PROBLEM REQUIREMENTS:
When a picture appears among the records, leave it out, and copy all else exactly.

RECORDS SHOWN:
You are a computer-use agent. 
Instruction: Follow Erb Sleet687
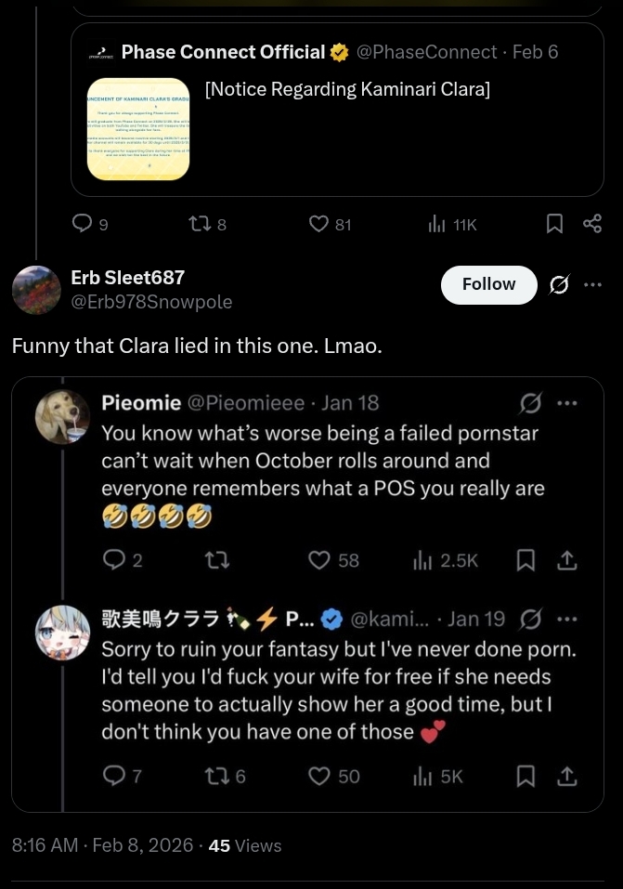coord(488,284)
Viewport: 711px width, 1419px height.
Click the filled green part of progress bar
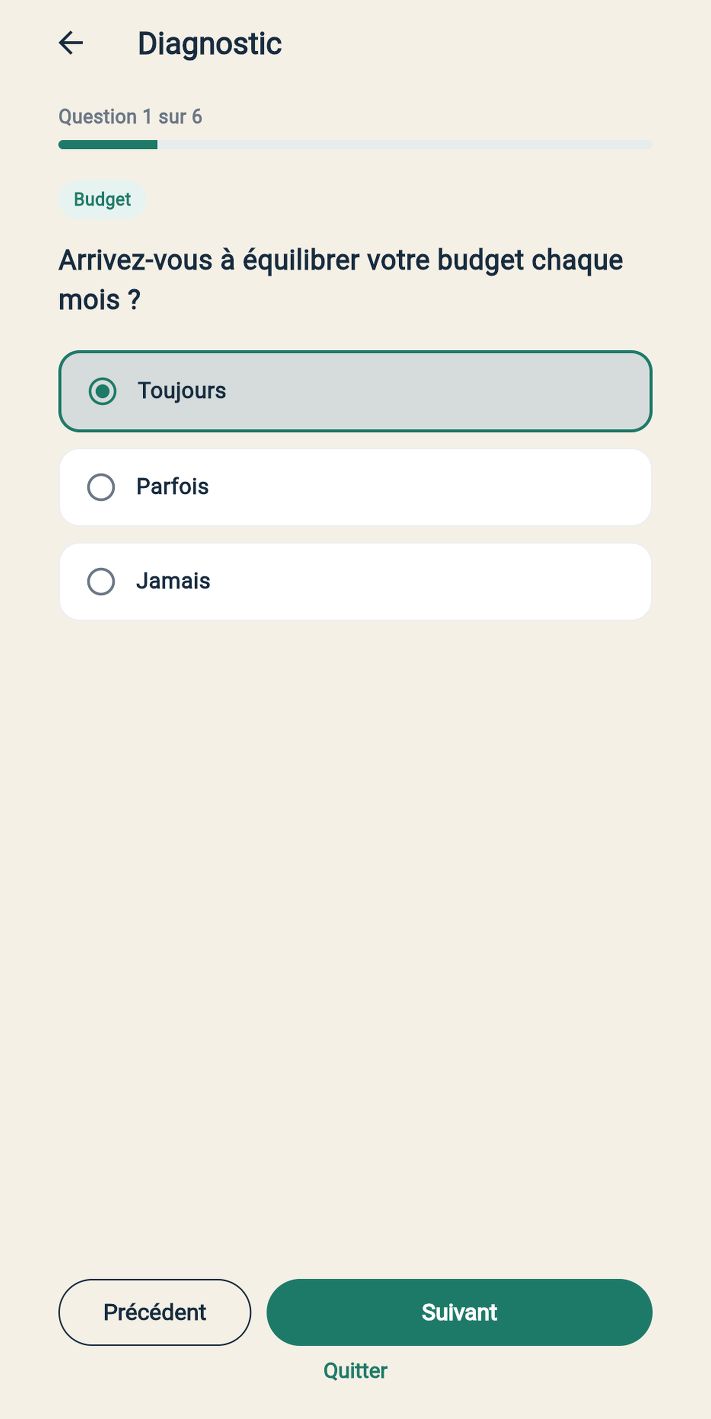[x=108, y=144]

EXERCISE OUTPUT:
You are a computer-use agent. 
Instruction: Follow Erb Sleet687
coord(488,284)
Viewport: 711px width, 1419px height.
Click the filled green part of progress bar
[x=108, y=144]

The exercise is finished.